Longhin indaga questo mistero con rispetto e insieme con grande delicatezza, senza la pretesa di riuscire a spiegarlo, senza l’arroganza etnocentrica di chi voglia esibire la stravaganza di un mondo esotico. Al contrario, la successione degli scatti conferisce gradualmente forma ad un interrogativo, nel quale si coglie al lavoro una sensibilità acuta, mai offuscata dall’arroganza. L’accostamento delle immagini che ritraggono una scimmia madre col suo piccolo, alle bellissime immagini di alcune adolescenti e poi di un anziano, assorto e quasi chiuso in se stesso, concorrono a formulare il problema che queste fotografie rendono visibile. Come è stato possibile ciò che è accaduto? Da quale fondo oscuro e indecifrabile può essere scaturito un massacro protrattosi per decenni? Come si “spiega” – e, più ancora, è davvero spiegabile – la follia che ha condotto alla strage di 2.300.000 esseri umani, più della metà della popolazione, nel giro di pochi mesi? E poi: come tenere insieme le meraviglie di una scultura di straordinario impatto plastico, di un’architettura solare e magniloquente, di una musica e di una pittura di grazia raffinata e rarefatta, con le montagne di teschi, la desolazione delle città martoriate, la distruzione delle campagne? Nelle foto di Maurizio si coglie nitidamente tutto lo sgomento dell’autore di fronte all’emergere di questa grande tragedia. Ma si coglie anche la consapevolezza di un aspetto troppo spesso trascurato o totalmente rimosso, che può essere sommariamente indicato nei termini seguenti.

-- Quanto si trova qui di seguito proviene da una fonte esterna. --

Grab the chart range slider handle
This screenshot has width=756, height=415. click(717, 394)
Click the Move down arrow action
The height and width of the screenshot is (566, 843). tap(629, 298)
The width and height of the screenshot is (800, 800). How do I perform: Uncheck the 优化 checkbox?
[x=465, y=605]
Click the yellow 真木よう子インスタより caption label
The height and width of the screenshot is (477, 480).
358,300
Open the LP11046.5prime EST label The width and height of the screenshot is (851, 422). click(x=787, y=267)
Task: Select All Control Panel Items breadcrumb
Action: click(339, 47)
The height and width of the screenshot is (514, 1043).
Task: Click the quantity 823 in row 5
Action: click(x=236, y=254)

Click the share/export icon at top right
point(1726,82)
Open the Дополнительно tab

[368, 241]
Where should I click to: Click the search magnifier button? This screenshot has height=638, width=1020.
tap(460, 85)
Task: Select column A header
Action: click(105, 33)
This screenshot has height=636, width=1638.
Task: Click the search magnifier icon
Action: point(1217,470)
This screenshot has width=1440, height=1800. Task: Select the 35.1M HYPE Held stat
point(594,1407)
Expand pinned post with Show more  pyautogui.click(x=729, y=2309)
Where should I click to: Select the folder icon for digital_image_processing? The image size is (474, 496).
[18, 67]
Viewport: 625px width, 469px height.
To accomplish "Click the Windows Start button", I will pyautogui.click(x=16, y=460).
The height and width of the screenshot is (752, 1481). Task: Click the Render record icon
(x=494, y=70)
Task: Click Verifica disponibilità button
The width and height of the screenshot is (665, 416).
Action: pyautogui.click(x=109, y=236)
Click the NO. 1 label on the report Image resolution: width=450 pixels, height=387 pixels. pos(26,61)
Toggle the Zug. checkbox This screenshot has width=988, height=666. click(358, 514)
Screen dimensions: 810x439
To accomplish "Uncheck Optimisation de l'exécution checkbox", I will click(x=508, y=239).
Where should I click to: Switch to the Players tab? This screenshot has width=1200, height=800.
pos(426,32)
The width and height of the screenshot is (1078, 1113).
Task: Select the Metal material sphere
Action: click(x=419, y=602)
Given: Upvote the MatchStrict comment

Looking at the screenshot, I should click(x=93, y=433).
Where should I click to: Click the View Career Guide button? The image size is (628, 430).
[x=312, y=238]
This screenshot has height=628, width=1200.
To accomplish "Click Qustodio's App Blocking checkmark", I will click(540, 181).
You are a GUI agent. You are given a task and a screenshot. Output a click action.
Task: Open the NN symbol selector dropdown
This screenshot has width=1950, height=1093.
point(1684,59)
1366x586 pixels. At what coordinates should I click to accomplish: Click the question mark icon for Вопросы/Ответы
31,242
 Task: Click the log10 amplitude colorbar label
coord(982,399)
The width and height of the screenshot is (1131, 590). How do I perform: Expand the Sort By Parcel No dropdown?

Fra le sontuose fastigia architettoniche del passato e le rovine del presente, fra la bellezza struggente di taluni scorci naturali e le insidie delle sabbie mobili, fra la grazia di alcuni volti e il terrore che ancora si legge nello sguardo di alcuni testimoni del recente passato, non vi è contraddizione. Di tutto ciò è capace l’uomo – dell’arte sublime e delle abiezioni della violenza, del sorriso e del pianto. Sì perché, come scriveva Sofocle, “Molte sono le cose terribili, ma fra tutte la cosa più terribile è l’uomo”. Le foto di Maurizio rendono visibile questo enigma, senza l’arrogante pretesa di spiegarlo. Disegnano con la luce, evidenziano col chiaroscuro, questo inestricabile intreccio di bene e male, di grandezza e miseria, di amore e violenza, che è l’uomo. Di fronte alla costitutiva e insuperabile ambivalenza dell’umano, la scrittura con la luce di Maurizio si arresta assorta e insieme commossa. Quale suggello di questa esplorazione delle straordinarie  potenzialità positive, e insieme degli abissi di negatività, che caratterizzano la condizione umana, resta una foto, uno scatto, un’immagine. E’ quella – bellissima - di una bambina, in procinto di sbocciare nell’adolescenza. La delicatezza dei lineamenti, lo sguardo intenso, il silenzio che la circonda, esprimono con grande efficacia la consapevolezza dei limiti invalicabili di ogni esperienza umana. Ma atteggiano anche, nella profondità di quegli occhi, il balenare vivo e penetrante della speranza.